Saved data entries

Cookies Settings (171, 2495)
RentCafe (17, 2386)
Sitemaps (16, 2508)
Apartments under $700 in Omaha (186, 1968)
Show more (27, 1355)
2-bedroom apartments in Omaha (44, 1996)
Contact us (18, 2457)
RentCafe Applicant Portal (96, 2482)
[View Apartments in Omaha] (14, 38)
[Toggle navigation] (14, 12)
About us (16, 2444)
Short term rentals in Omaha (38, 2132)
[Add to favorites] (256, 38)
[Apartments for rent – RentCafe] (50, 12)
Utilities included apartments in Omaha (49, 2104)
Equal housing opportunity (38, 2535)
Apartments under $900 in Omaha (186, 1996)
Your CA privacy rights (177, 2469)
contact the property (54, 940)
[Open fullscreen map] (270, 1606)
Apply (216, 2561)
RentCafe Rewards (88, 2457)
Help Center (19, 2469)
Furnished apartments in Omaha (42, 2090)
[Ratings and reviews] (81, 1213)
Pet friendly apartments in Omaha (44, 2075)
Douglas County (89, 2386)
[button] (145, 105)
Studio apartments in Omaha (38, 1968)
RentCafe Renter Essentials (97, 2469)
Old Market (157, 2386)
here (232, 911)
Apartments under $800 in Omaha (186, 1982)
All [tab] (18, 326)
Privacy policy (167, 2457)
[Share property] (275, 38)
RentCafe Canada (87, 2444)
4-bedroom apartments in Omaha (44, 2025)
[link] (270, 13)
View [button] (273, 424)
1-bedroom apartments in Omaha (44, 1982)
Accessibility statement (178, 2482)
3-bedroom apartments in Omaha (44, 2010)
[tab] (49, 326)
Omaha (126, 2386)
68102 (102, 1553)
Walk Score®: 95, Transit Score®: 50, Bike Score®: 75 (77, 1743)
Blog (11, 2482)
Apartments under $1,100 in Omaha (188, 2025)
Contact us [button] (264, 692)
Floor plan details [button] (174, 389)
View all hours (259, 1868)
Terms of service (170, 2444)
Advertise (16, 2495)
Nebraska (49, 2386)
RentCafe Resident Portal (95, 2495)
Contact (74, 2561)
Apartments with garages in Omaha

TASK GOAL ::
Would you please restate all of the entries exactly?

RESPONSE FOR THIS EXERCISE ::
Cookies Settings (171, 2495)
RentCafe (17, 2386)
Sitemaps (16, 2508)
Apartments under $700 in Omaha (186, 1968)
Show more (27, 1355)
2-bedroom apartments in Omaha (44, 1996)
Contact us (18, 2457)
RentCafe Applicant Portal (96, 2482)
[View Apartments in Omaha] (14, 38)
[Toggle navigation] (14, 12)
About us (16, 2444)
Short term rentals in Omaha (38, 2132)
[Add to favorites] (256, 38)
[Apartments for rent – RentCafe] (50, 12)
Utilities included apartments in Omaha (49, 2104)
Equal housing opportunity (38, 2535)
Apartments under $900 in Omaha (186, 1996)
Your CA privacy rights (177, 2469)
contact the property (54, 940)
[Open fullscreen map] (270, 1606)
Apply (216, 2561)
RentCafe Rewards (88, 2457)
Help Center (19, 2469)
Furnished apartments in Omaha (42, 2090)
[Ratings and reviews] (81, 1213)
Pet friendly apartments in Omaha (44, 2075)
Douglas County (89, 2386)
[button] (145, 105)
Studio apartments in Omaha (38, 1968)
RentCafe Renter Essentials (97, 2469)
Old Market (157, 2386)
here (232, 911)
Apartments under $800 in Omaha (186, 1982)
All [tab] (18, 326)
Privacy policy (167, 2457)
[Share property] (275, 38)
RentCafe Canada (87, 2444)
4-bedroom apartments in Omaha (44, 2025)
[link] (270, 13)
View [button] (273, 424)
1-bedroom apartments in Omaha (44, 1982)
Accessibility statement (178, 2482)
3-bedroom apartments in Omaha (44, 2010)
[tab] (49, 326)
Omaha (126, 2386)
68102 (102, 1553)
Walk Score®: 95, Transit Score®: 50, Bike Score®: 75 (77, 1743)
Blog (11, 2482)
Apartments under $1,100 in Omaha (188, 2025)
Contact us [button] (264, 692)
Floor plan details [button] (174, 389)
View all hours (259, 1868)
Terms of service (170, 2444)
Advertise (16, 2495)
Nebraska (49, 2386)
RentCafe Resident Portal (95, 2495)
Contact (74, 2561)
Apartments with garages in Omaha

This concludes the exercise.